Monday, February 7, 2011

There was a full moon
just a few days before I left

Now there is a sliver
but gaining

there was darkness
and I didn't even notice it

Saturday, February 5, 2011

We were talking about old times, friends and neighbors, and she said that they had three girls most likely only because they wanted to have a boy. After the second girl they must have tried for a boy.  It struck me that I never had that thought when I was pregnant, that my preference would be a boy. For some unknown reason I thought I would have a girl.

I guess in the back of my mind (nothing was really in the front of my mind in these days) I must have felt more comfortable raising a girl since I was a girl myself. I knew a little about girls. No conscious decisions or preferences there. But there never was the idea that it should be a boy.

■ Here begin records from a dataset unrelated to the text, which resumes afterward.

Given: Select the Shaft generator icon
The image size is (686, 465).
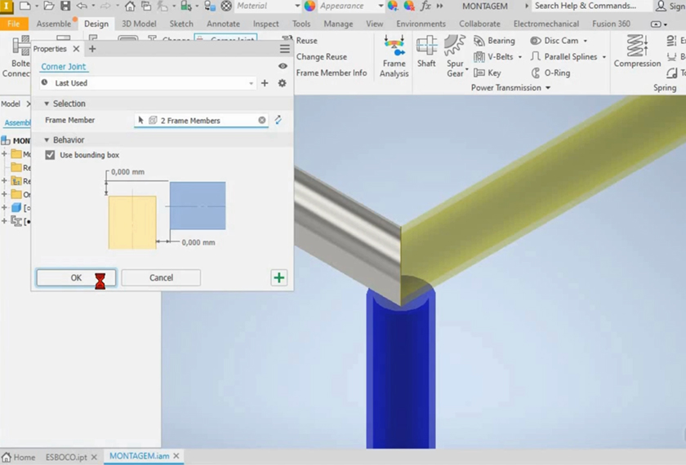Looking at the screenshot, I should pos(426,51).
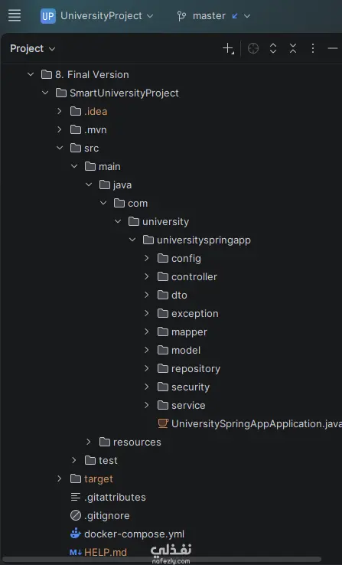Click the add new file plus icon
The image size is (342, 565).
click(228, 48)
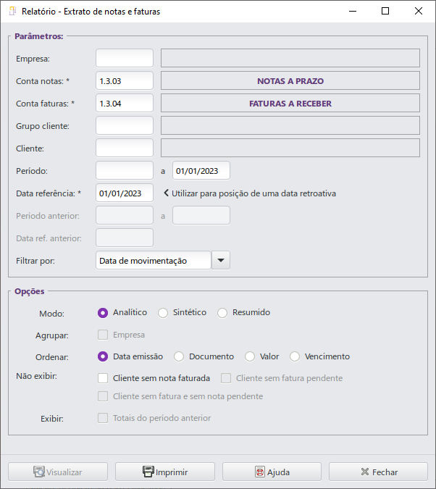Sort by Valor radio button

coord(250,356)
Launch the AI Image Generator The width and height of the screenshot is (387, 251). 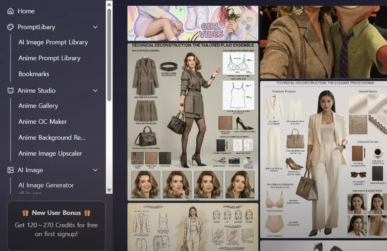pyautogui.click(x=46, y=185)
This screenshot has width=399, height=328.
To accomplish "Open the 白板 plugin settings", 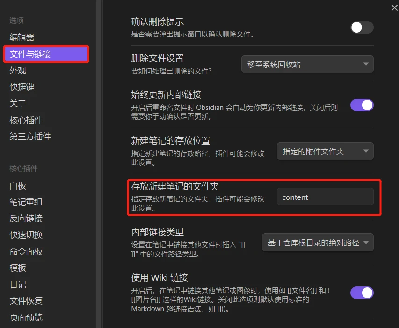I will point(17,186).
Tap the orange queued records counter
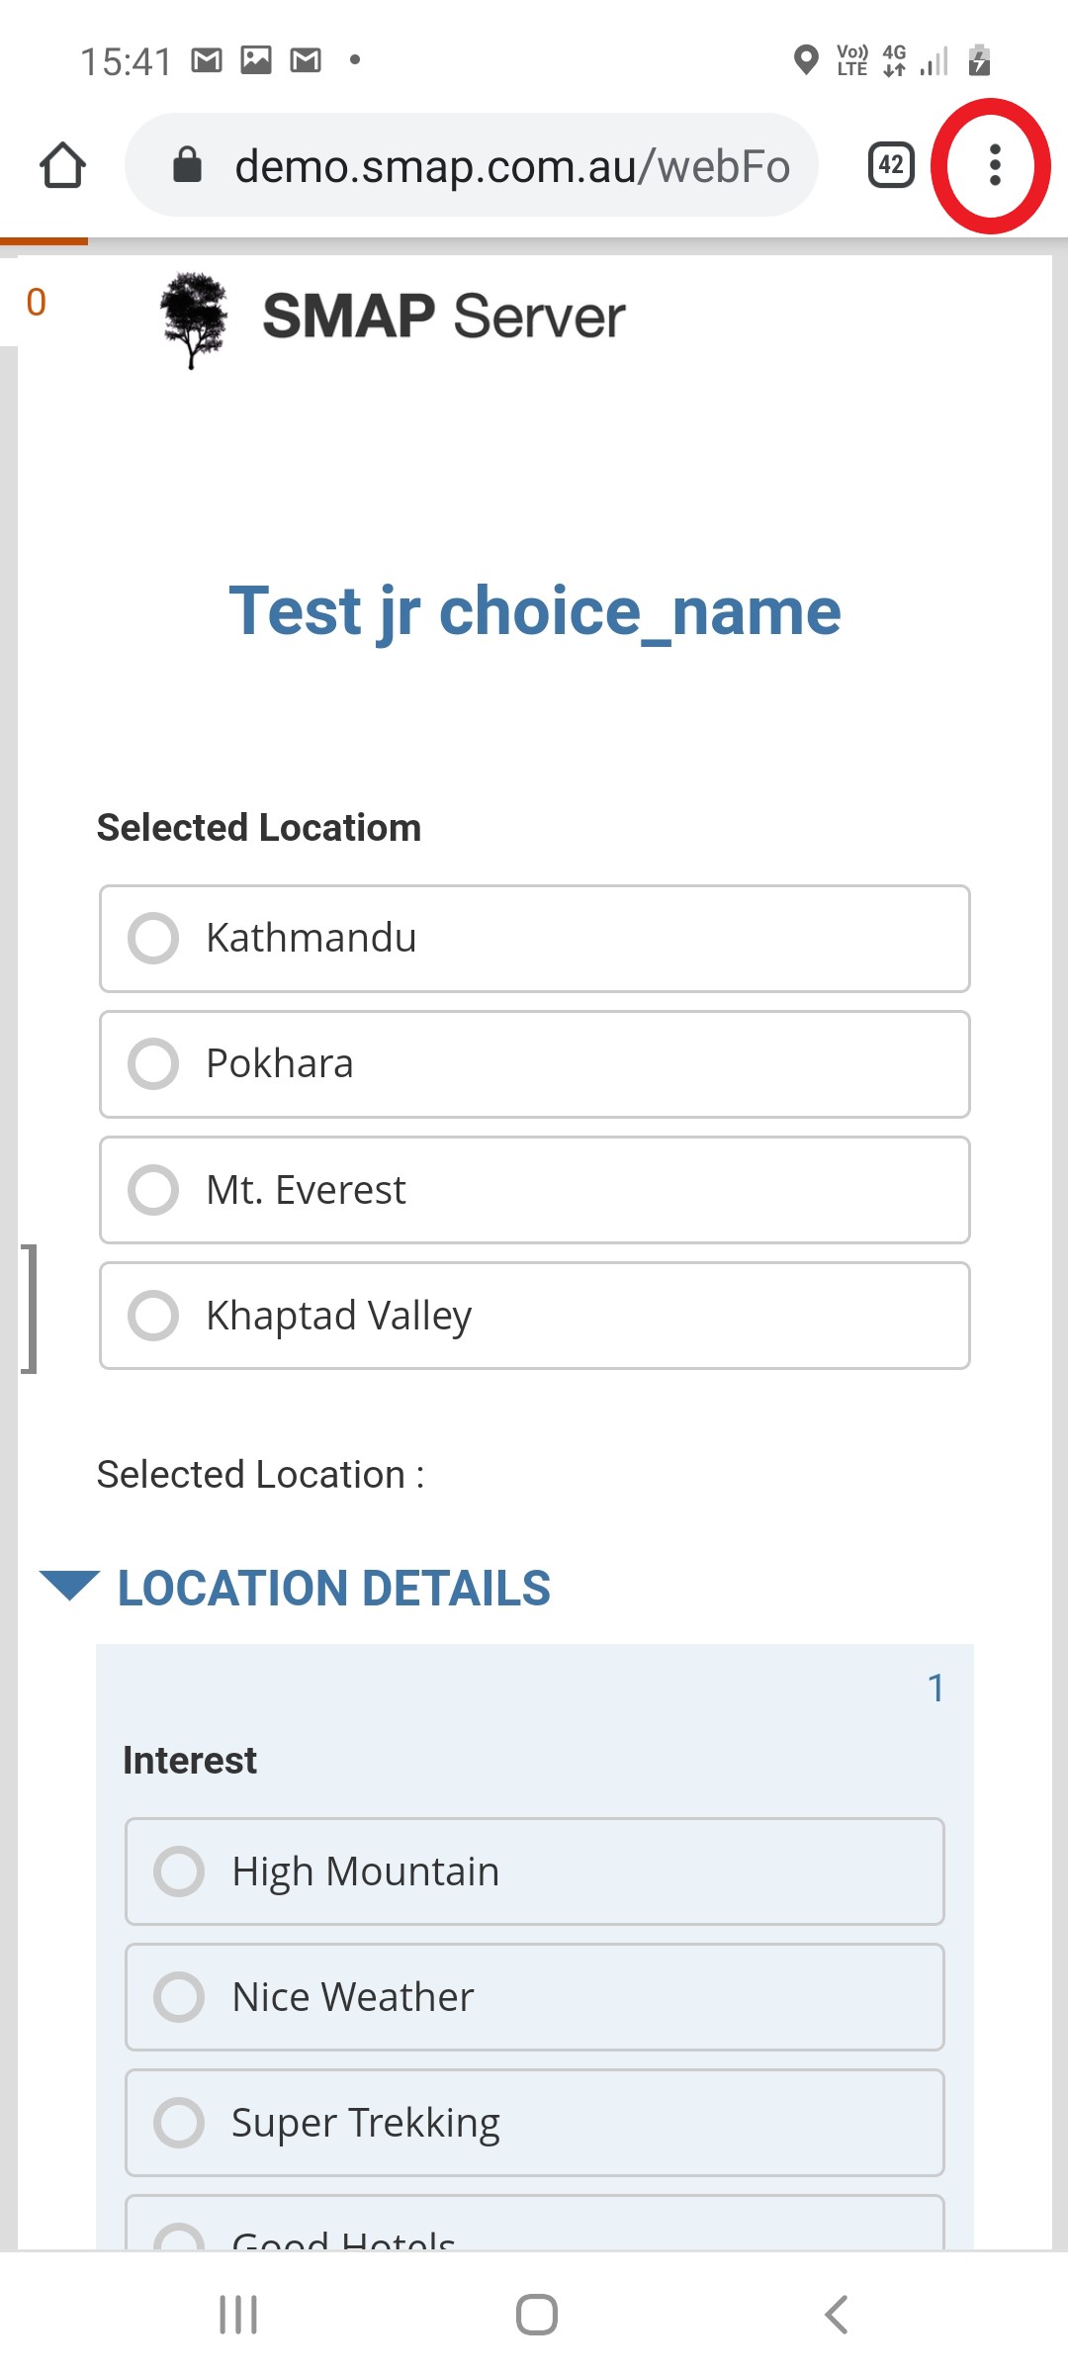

I didn't really know then why so many preferred a boy. I guess it must be the continuation of the line and I guess I just never thought about that. I knew I wanted a baby and I was having a baby and that it was going to be a dark haired, dark eyed girl. I got very fast used to the surprise of a cute blue eyed, blond little boy and even the pee into my face didn't bother me. It was all so full of surprises....

She said that she always only wanted boys for children, only boys, since she never liked to be a girl. Girls always had to do everything for everybody and she hated it. Boys could do what they wanted to. Never knew this about her. And then I knew that I always liked to be a girl with all the troubles involved.  I guess I never questioned it. I liked the boys but I guess I never wanted to be one. Why? I don't know,  I just never thought about it until she told me that she used to hate to be a girl. What irony since she turned into a girl that always, always, always did everything she was asked without rebellion..... unlike me. Rebellion .... why? I didn't know it just came out like that.